Les incohérences des forfaits hospitaliers expliquent pourquoi l’endovasculaire artériel en ambulatoire demeure balbutiant, avec moins de 2% des actes de stenting iliaque et fémoral en 2014. Par ailleurs, en dépit d’une forte incitation financière au « tout ambu », la mauvaise adaptation du libellé des actes ambulatoires freine encore leur développement en chirurgie des abords d’hémodialyse. Celle-ci se prête pourtant particulièrement à une hospitalisation courte.
 
« La chirurgie de l’abord vasculaire recouvre une grande variété d’interventions, dont beaucoup, 70 à 80%, sont accessibles à l’ambulatoire.
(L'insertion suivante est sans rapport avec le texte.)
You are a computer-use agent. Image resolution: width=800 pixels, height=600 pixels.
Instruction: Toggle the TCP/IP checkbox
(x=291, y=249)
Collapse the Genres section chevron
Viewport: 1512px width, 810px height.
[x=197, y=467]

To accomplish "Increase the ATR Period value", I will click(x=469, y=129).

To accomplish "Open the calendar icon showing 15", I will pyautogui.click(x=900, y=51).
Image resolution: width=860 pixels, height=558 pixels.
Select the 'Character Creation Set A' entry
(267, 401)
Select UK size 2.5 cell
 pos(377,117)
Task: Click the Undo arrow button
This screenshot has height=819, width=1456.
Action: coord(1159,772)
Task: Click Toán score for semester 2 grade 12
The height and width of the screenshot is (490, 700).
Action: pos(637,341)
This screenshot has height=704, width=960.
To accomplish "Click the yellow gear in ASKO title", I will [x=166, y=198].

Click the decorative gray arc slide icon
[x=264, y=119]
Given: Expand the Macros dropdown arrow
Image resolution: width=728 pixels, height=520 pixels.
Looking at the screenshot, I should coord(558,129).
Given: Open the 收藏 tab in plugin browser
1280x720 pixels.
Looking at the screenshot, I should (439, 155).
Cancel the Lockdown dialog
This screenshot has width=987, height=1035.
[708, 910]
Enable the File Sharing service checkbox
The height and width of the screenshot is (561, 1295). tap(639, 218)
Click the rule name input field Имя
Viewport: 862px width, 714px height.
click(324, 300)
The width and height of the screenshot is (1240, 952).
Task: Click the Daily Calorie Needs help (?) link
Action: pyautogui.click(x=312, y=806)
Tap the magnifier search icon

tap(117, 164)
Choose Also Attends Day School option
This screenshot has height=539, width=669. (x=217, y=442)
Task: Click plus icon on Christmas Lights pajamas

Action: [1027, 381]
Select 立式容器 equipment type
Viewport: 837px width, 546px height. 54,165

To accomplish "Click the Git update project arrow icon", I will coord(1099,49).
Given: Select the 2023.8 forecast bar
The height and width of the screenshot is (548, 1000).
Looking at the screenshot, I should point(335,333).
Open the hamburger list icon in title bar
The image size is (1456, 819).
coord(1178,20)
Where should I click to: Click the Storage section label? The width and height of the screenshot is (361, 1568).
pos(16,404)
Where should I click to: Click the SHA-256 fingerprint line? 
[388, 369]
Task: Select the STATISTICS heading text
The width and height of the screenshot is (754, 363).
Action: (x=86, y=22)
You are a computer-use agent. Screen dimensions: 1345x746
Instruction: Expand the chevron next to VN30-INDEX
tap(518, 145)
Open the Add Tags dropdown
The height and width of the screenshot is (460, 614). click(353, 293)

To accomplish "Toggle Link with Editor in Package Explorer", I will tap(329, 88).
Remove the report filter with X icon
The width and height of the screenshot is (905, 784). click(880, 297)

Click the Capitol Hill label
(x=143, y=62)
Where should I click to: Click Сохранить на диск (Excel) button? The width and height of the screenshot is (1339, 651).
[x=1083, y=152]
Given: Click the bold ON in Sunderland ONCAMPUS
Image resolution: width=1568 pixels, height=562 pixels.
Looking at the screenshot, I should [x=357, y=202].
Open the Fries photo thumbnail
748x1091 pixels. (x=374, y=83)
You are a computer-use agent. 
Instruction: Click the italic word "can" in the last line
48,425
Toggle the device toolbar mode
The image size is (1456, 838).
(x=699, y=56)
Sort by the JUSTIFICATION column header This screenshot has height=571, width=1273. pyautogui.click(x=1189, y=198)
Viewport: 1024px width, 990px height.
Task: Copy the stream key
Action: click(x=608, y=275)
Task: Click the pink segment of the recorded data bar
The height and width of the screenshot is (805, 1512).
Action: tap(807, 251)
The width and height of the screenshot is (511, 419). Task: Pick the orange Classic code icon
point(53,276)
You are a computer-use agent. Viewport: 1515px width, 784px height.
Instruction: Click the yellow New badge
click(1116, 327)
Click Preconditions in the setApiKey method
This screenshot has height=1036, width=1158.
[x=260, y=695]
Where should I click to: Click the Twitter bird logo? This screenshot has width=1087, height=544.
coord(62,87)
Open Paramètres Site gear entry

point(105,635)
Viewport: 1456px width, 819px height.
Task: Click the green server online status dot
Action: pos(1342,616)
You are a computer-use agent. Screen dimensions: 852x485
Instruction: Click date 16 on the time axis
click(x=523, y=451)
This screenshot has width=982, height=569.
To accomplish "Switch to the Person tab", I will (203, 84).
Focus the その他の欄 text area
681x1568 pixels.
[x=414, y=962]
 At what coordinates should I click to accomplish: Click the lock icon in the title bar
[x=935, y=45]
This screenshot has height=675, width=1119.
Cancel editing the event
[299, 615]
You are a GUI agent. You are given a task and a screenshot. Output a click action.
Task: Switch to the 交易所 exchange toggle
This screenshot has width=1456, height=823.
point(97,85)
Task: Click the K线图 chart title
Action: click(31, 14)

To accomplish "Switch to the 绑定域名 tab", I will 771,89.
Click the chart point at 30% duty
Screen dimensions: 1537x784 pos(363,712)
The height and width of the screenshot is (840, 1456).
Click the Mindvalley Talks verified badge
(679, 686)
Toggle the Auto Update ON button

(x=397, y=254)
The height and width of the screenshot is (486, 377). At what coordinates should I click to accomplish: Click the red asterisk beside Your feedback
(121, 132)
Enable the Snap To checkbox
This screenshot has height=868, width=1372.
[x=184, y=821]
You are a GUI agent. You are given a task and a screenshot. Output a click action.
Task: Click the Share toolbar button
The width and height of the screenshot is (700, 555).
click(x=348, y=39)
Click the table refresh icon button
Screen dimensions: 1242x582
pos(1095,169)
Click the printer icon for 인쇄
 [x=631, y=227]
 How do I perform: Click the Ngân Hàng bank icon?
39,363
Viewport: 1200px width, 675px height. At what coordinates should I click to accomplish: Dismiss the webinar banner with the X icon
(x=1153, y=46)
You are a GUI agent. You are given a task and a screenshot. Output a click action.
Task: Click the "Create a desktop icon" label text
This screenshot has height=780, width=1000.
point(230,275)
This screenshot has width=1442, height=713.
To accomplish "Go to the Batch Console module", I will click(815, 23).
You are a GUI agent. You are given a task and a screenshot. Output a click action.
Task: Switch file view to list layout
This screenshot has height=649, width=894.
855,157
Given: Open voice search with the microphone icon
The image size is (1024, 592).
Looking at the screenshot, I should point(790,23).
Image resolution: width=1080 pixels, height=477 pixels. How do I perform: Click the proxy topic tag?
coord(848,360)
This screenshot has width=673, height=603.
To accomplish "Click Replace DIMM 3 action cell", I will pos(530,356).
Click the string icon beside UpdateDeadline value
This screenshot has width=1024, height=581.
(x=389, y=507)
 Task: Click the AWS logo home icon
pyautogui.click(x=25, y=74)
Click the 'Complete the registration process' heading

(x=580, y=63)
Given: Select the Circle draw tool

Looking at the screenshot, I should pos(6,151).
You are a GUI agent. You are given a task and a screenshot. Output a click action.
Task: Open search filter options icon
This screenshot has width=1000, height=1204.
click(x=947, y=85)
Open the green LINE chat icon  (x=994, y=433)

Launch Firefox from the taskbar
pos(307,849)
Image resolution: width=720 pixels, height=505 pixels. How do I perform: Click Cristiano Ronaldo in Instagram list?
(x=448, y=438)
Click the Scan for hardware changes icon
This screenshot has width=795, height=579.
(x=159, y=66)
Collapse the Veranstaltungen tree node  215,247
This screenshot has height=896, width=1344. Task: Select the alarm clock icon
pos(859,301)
Trois sont même des gestes marqueurs : la pose de cathéter vasculaire pour circulation extracorporelle, la création d’un accès vasculaire artérioveineux (AVAV) et l’exérèse d’un AVAV. Il faut réduire le temps passé en établissement pour des patients qui viennent jusqu’à trois fois par semaine en centre de dialyse. L’intervention chirurgicale peut s’organiser dans la même journée que la dialyse, à condition que l’état de fatigue de la personne le permette, note le Dr Armand Bourriez, chirurgien vasculaire à la Clinique de l’Europe, Rouen.